Your goal:
Retype all the entries word for word, but omit the pictures.

START Stored data

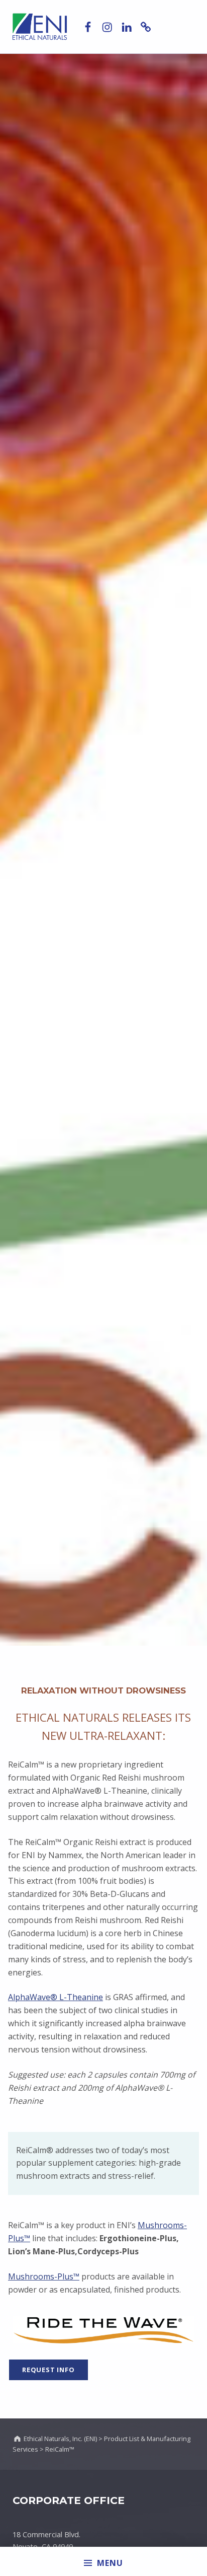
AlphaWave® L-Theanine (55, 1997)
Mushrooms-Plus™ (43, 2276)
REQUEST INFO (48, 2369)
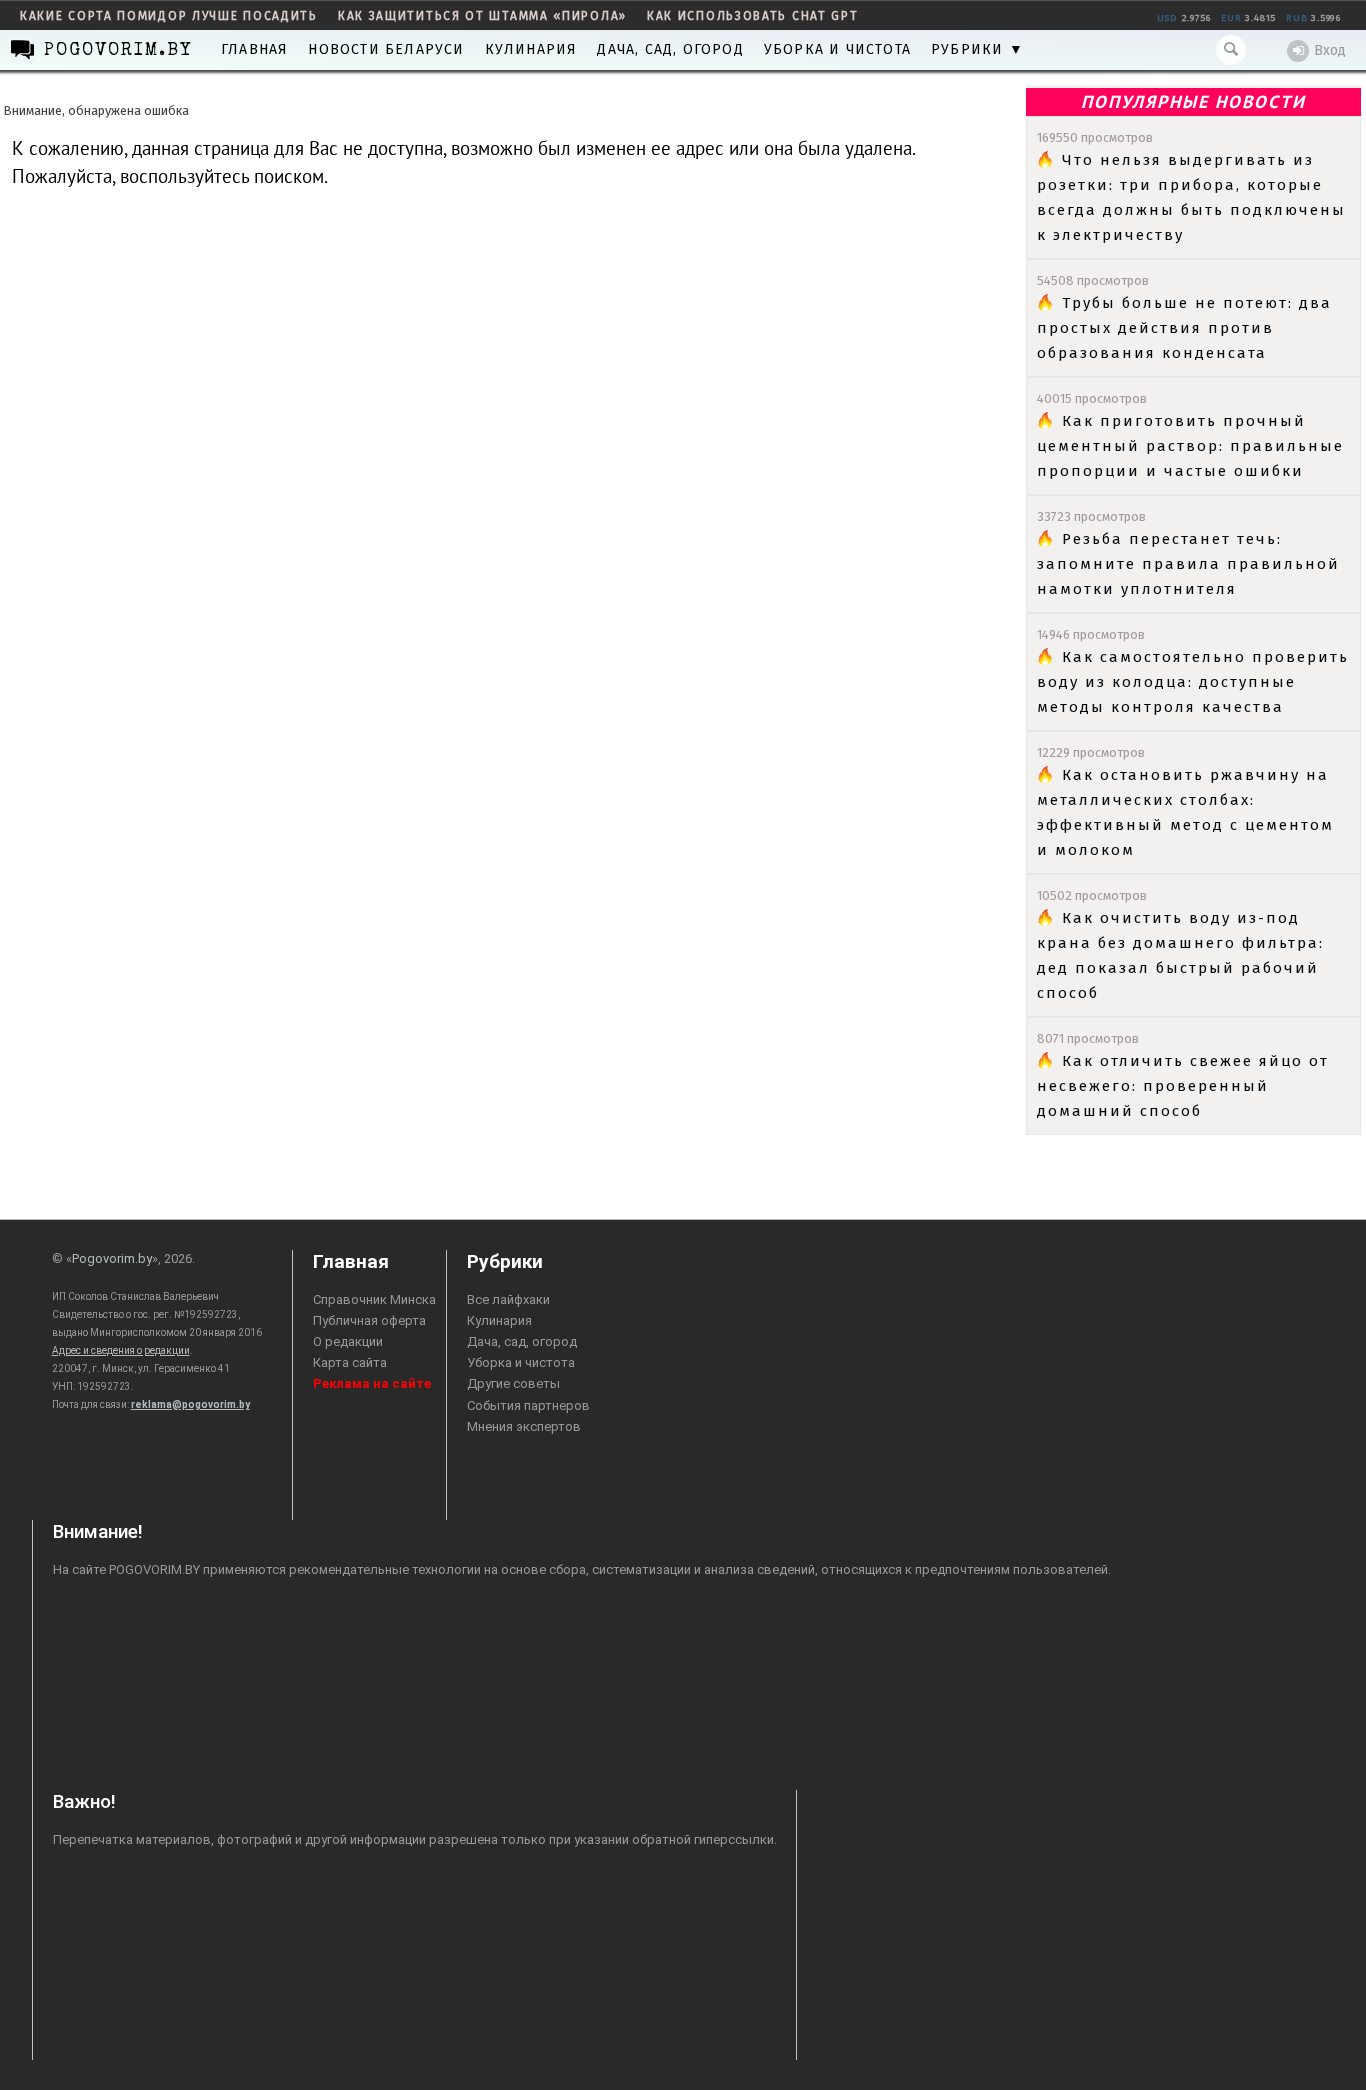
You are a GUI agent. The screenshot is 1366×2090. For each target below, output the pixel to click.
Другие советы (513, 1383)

END Stored data

Expected output:
AlphaWave® L-Theanine (55, 1997)
Mushrooms-Plus™ (43, 2276)
REQUEST INFO (48, 2369)
You are a GUI agent. The screenshot is 1366×2090. For each target below, output the pixel to click.
Другие советы (513, 1383)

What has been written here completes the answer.